Admittedly, this is a good argument. But forgive me, as a traditionalist (which I am on a lot of things, not all) I don't really want to put up with a feature just because it can be done and because it may be useful to a minority. Is a fixed screen the be-all-end-all? No, of course not. But it's another thing that takes away from the experience of owning a rock-solid camera which to me is part of the fun and justification of shelling out thousands of dollars for camera gear (or similar items). Neither makes me a better photographer (cyclist, guitar player, golfer, skier, you name it...). But to me there is something to be said about solid workman ship that makes the experience of going out and shooting half-way decent photographs more enjoyable.

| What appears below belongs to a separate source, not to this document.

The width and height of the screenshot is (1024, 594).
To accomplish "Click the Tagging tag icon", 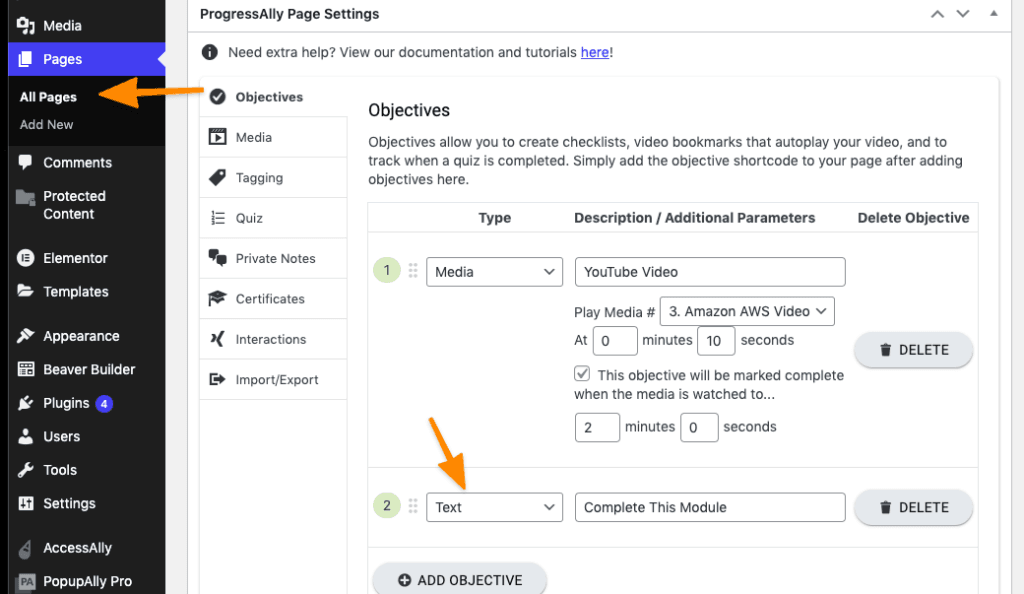I will coord(217,178).
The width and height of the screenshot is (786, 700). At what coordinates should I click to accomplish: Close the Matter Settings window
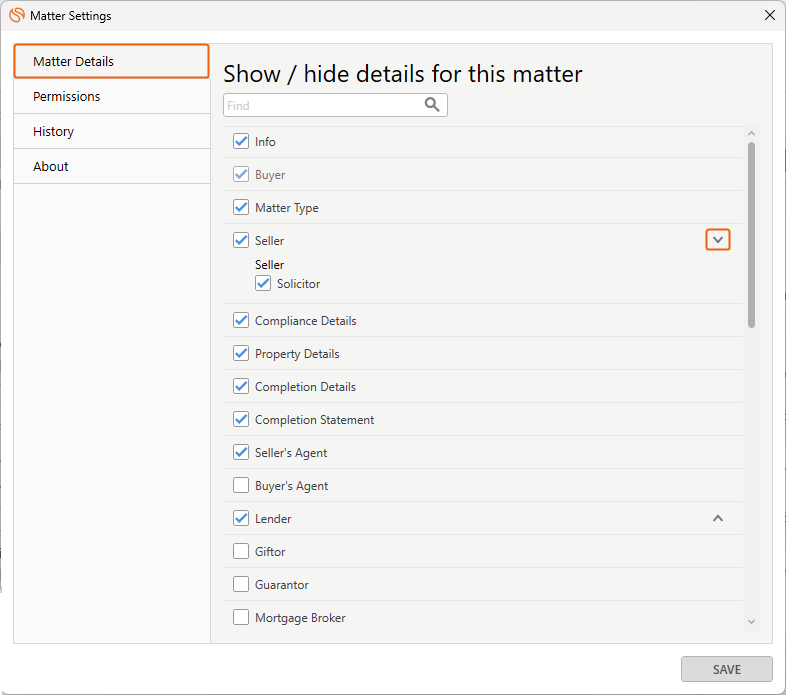[x=769, y=16]
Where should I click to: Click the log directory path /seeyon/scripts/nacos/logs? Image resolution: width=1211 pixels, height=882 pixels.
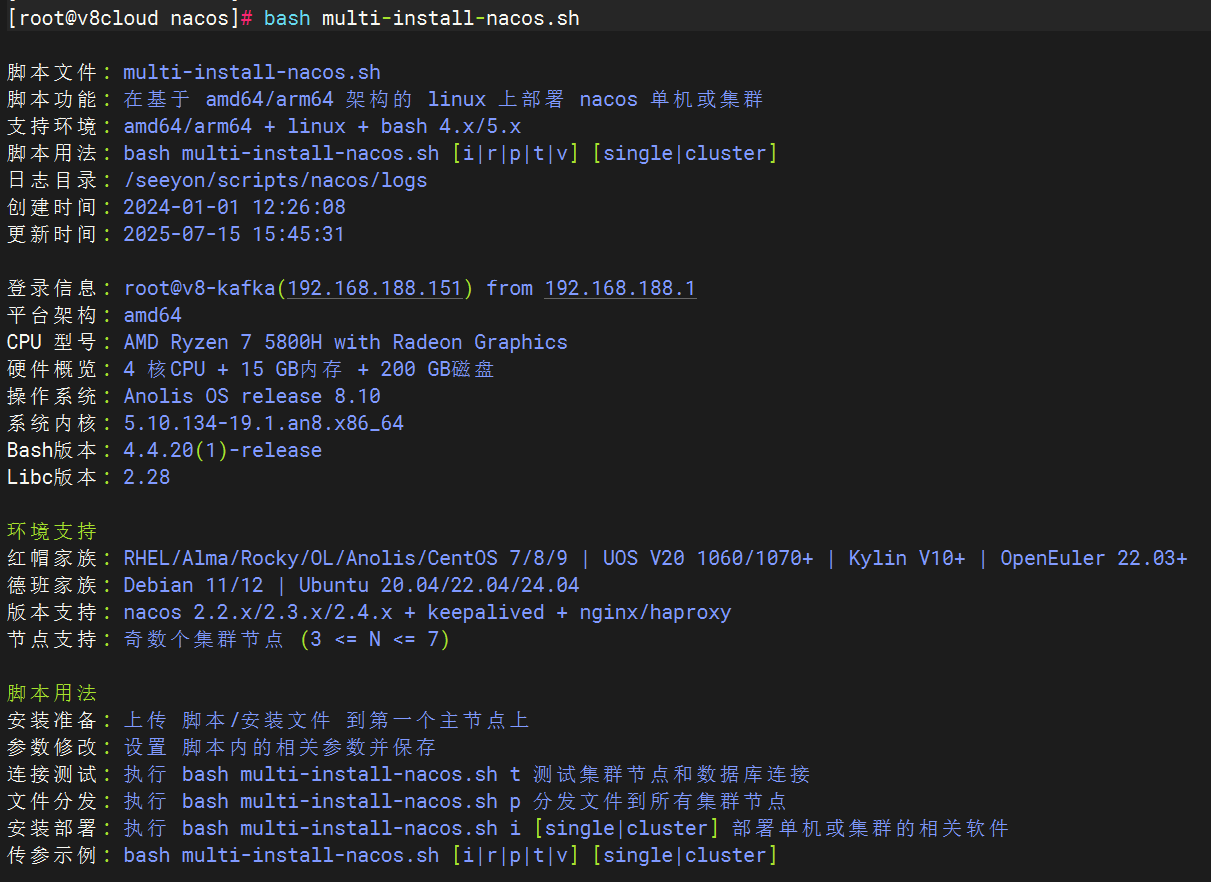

A BMW, Audi or Lexus doesn't make me a better driver or even gets me any faster to work than a Corolla (or the Commuter Rail...) - but hell, I do like stick shifts and good acceleration when I drive.

But even in that somewhat lame comparison I could now (the traditionalist that I am) complain that the Germans and Japanese in the last few decades started to put way too much useless stuff into their vehicles. So even with money to burn I'd probably still take the train and rental cars for the necessary stuff and otherwise have a nice classic sports car in the garage.

So in as much as I "get" the fully utilitarian approach with turning everything into the equivalent of a Swiss Army knife (I do like Swiss Army knives though) I'm missing the emotional component. That's why people like me whine when they realize that their $1000+ new lens is made from plastic and is build in way that makes it unlikely that my kids will enjoy them later on like I still use some of my dad's old lenses. And it's a bit like the difference between a nice mechanical watch and a Chinese quartz movement. The latter will be more precise.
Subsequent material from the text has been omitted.